Extracted from longer article:
Gruesome start to an annus horribilis
Kathryn Flett
Sunday January 8, 2006
The Observer
...ITV1 provided us with a documentary, Teenage Tourette's Camp, in which a selection of youngsters with varying degrees of antisocial tics, OCDs and Asperger's, were sent to a summer camp near Chicago, all of which gave 16-year-olds carte blanche to shout, 'Bomb!' in airports, '***!' at shop assistants, and 'Twin Towers!' in the thankfully windy wide-open spaces of Downtown.
For much of the time the teenagers behaved like ordinary teenagers, with all the 'normal' sort of high dramas and intense self-centredness. Though it's easy enough to be sympathetic to a condition which alienates youngsters from their peers at a time when alienation is pretty much one's raison d'etre anyway, it was also possible to catch the little so-and-sos faking it for effect. If, as likable-but-challenging Jessica had, you'd also taken an intense dislike to 16-year-old Jenny, the biggest girl in the group, perhaps shouting, 'Fatty!' while passing it off as an involuntary tic would be pretty satisfying? Given most of us are denied this sort of guilty non-PC pleasure, who'd blame the teenage Touretters for making the most of it?

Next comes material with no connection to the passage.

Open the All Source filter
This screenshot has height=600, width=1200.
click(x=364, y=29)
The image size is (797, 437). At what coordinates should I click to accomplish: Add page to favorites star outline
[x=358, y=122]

Anyway, lardy Jenny (it's catching - sorry) was a right old 'poor me' pain in the butt, as well as the best advert for a McKeith detox so far this year. Failing to stay the (mere week-long) course, she claimed she'd put up with Tourette's-related bullying for 11 years. Sadly nobody dared to point out that maybe her obesity might be a contributing factor, proving that insidious political correctness is alive and kicking *** even among those capable of shouting, 'Fatty!' at fat birds. Is it just me, or is that a bit bonkers, assuming I can still say 'bonkers' in 2006?
Striking it lucky?
As I write, Ladbrokes are offering odds of 3/1 on Michael Barrymore winning Celebrity Big Brother. So much for the media breast-beating about the 'shamed' former King of Saturday Night's inappropriate 'attempted comeback': prior to entering the house, Barrymore received a three-minute ovation.

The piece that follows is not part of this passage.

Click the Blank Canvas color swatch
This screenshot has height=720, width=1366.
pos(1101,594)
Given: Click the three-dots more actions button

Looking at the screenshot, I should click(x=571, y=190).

BB does not operate according to the rules of an ideal moral universe and though we might not have wanted Barrymore to have made any sort of 'comeback', by selling his soul to Big Brother, however fleetingly, he has undeniably made one.
Welcome then to the cruel, clever, cynical reality of 2006: thanks to brilliant casting, the next three weeks of CBB should provide definitive modern television. Love it or loathe it, but deny it at your peril.